À Paris, il a découvert l’impressionnisme dont on retrouve l’influence dans sa création : le rendu de l’atmosphère, une touche légère. Après ses nombreux voyages au cours desquels il a forgé son écriture, il revient au Danemark en 1882. C’est alors qu’il découvre un petit port isolé dans le nord du pays : Skagen, qui l’inspire immédiatemment. Il passe alors son temps entre Copenhague et ce lieu où il se sent bien, découvre une ambiance atmosphérique nouvelle. Kroyer peint des toiles au dessin souvent succinct, aux contours nets, il préfère traduire les effets de lumière sur la mer ou la plage en accord avec le ciel et la mer, et dans sa palette domine le bleu. Il souhaite partager ces moments avec ses amis, qu’il invite à découvrir cet endroit si particulier. Ces artistes veulent rompre avec le romantisme, ils adoptent la peinture de plein air avec des scènes prises sur le vif. C’est ainsi que se constitue la renommée École de Skagen. Des artistes tels que Michaël Ancher ou Oscar Björ sont séduits par cette lumière du Nord. Ils peignent la vie locale : on remarque notamment Départ pour la pêche au coucher du soleil. Cette vie rude de la mer, les pêcheurs et leur famille sont des thèmes importants. Kroyer observe également les jeunes baigneurs sur la plage ou dans l’eau qu’il brosse avec sensibilité : Garçons se baignant à Skagen.

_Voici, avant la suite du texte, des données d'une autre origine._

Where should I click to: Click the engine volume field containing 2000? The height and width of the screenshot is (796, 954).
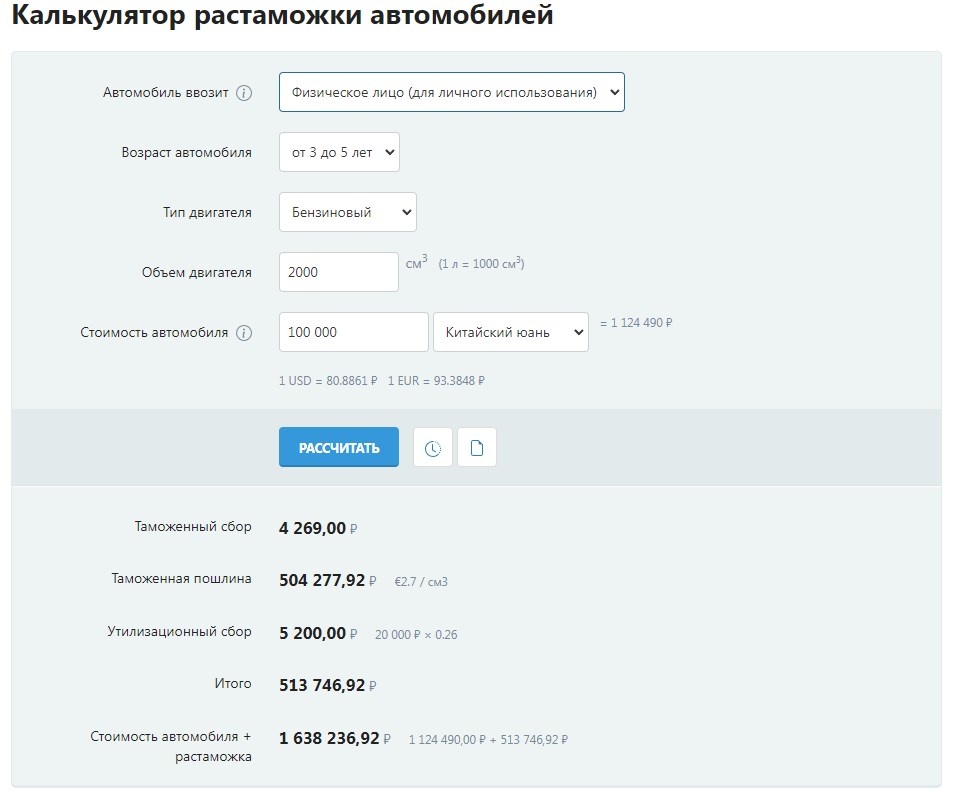(x=338, y=271)
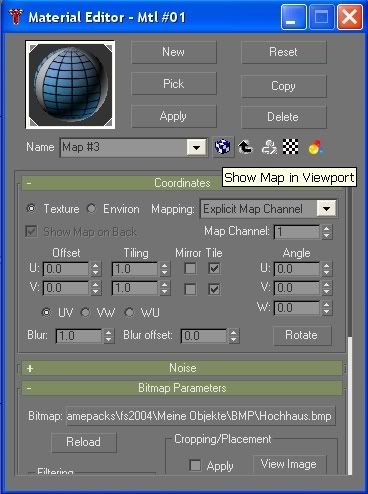Image resolution: width=368 pixels, height=494 pixels.
Task: Click the Material Editor title bar logo icon
Action: click(15, 17)
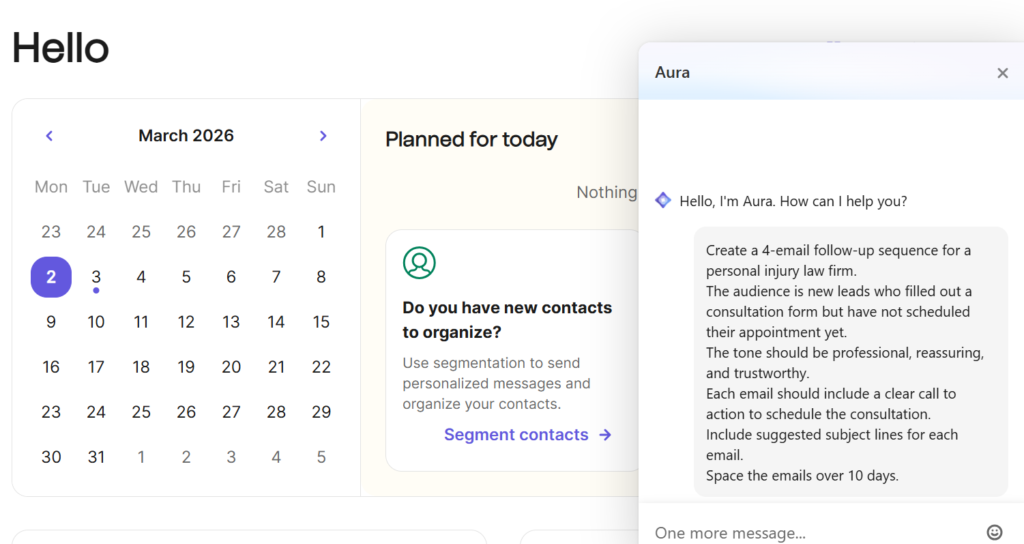This screenshot has height=544, width=1024.
Task: Select February 23 in the calendar
Action: pos(51,232)
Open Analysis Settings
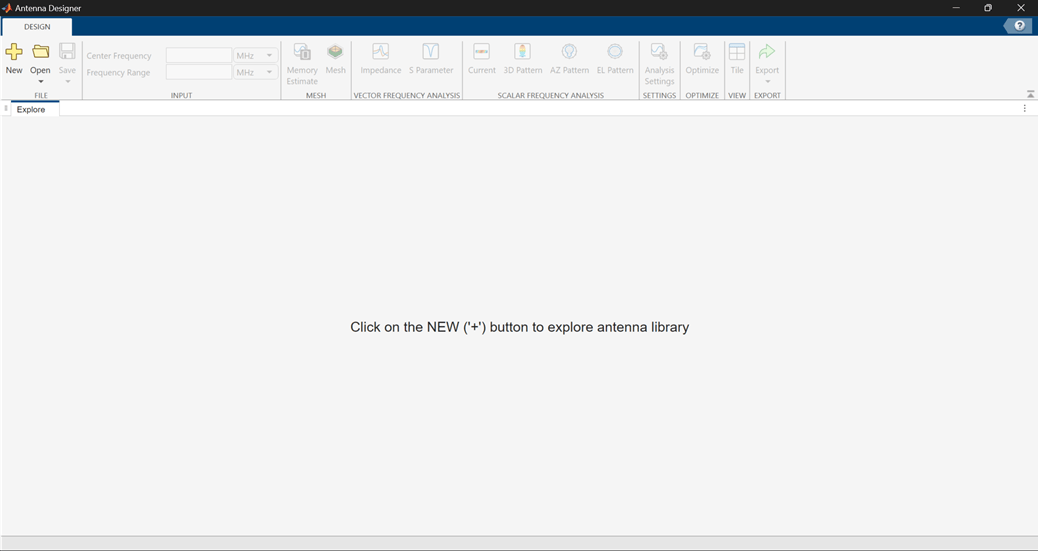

Mais Kroyer s’attache aussi à peindre son entourage familial, il devient un portraitiste recherché, en témoignent de nombreuses œuvres, telle que Roses, délicat portrait, raffiné, de son épouse allongée sur une chaise-longue à l’abri d’un massif de roses blanches en harmonie avec sa robe ; une scène d’été, image d’un bonheur simple. Après-midi d’été sur la plage du sud de Skagen évoque avec une belle sensibilité son épouse et Anna Ancher, son amie, se promenant auprès d’une mer calme ; une composition dépouillée en une douce harmonie d’ocre clair et le bleu d’une mer étale. S’il peint ses amis, il exécute aussi des portraits d’apparat.

Grâce au tableau de Laurits Tuxen, on découvre la prestance de l’artiste d’un grand naturel. Kroyer peint de nombreux autoportraits. Cependant, il ne néglige pas Skagen qu’il aime peindre à « L’Heure bleue », une « heure suspendue » en fin de journée à l’atmosphère impalpable qu’il traduit en des bleus délicats et nuancés. On découvre une délicieuse petite fille songeuse au bord de l’eau dans sa robe et son chapeau de couleur bleue si bien observée. Et l’on partage les soirées entre amis au jardin dans la douceur du soir, champagne à la main, moments de détente rendus dans leur vérité.

Lumière, fraîcheur, atmosphère caractérisent cette œuvre qui traduit la modernité de la peinture de plein air à la fin du XIXe siècle.